-- Opening Marker --

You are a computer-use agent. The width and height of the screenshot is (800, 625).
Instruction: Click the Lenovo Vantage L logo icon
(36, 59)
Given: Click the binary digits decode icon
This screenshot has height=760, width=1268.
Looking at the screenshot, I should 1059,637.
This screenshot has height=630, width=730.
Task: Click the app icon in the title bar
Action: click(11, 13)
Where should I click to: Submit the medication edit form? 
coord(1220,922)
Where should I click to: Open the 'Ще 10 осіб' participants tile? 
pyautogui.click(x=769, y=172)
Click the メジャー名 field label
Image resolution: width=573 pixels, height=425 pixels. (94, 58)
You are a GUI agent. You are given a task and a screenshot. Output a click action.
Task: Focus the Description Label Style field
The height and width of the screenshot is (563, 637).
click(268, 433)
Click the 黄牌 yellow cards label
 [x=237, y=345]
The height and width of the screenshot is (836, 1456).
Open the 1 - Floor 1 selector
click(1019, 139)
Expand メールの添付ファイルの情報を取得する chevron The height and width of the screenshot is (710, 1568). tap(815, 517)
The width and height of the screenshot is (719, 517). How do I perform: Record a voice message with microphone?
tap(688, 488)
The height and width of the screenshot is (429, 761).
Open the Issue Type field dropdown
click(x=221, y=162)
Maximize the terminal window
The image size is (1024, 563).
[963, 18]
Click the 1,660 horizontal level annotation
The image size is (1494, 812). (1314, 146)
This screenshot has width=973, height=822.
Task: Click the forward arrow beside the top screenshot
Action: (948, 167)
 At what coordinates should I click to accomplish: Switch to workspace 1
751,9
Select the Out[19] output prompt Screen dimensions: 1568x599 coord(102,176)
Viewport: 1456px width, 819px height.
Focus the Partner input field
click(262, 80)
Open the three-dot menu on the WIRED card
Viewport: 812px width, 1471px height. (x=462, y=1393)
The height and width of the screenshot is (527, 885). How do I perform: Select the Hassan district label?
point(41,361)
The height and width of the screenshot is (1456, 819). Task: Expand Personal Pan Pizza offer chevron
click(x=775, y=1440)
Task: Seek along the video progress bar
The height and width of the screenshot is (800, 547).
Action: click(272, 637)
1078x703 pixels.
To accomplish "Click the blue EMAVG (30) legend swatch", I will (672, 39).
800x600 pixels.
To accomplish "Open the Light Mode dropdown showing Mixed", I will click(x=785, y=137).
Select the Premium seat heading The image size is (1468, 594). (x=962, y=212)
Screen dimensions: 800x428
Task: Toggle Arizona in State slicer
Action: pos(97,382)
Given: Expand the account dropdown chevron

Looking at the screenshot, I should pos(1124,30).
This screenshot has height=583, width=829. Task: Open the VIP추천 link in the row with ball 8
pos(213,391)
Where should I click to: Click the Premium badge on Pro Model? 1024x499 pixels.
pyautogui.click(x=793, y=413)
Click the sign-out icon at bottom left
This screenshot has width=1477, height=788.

-- Closing Marker --

* ABOUT THIS EXERCISE
Every line above that contains the word "agent" should be reported.

* RESPONSE AREA
You are a computer-use agent. The width and height of the screenshot is (800, 625).
You are a GUI agent. You are given a task and a screenshot. Output a click action.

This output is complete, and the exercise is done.